Two years after their small corner of Brooklyn was up-zoned to accommodate the plans of an individual developer, residents of an apartment building in East Windsor Terrace are still waiting for the developer to make good on his promise to revise his plans to provide a 16-foot buffer between that building and the one he is planning to erect next door.

Daniel Rokeach, the developer at 22 Caton Place, had agreed in April, 2006, to leave the 16-foot side yard in order to get the City Council to support the controversial change from R6 to R7-B that had been opposed by many residents in the vest-pocket neighborhood sandwiched between Coney Island Avenue and the Prospect Expressway.
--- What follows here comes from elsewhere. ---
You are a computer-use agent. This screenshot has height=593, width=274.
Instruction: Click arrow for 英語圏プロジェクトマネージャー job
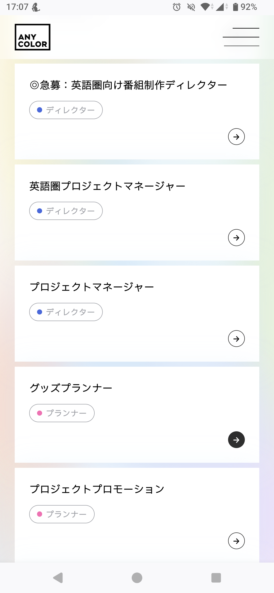tap(236, 238)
The concern was that approximately 30 apartments in the existing building would have their windows blocked, should the side yard in the new development not be wide enough.

However, plans filed with the city’s Department of Buildings (DOB), by 22 Caton Place Corp. still show eight-foot side yards on either side of the seven-story structure, a turn of events that has residents of the adjacent building, 81 Ocean Parkway, on high alert.

“He’s come up with one excuse after another not to change the filing at DOB,” remarked Warren Shaw, the president of 81 Ocean Parkway Owners, Inc.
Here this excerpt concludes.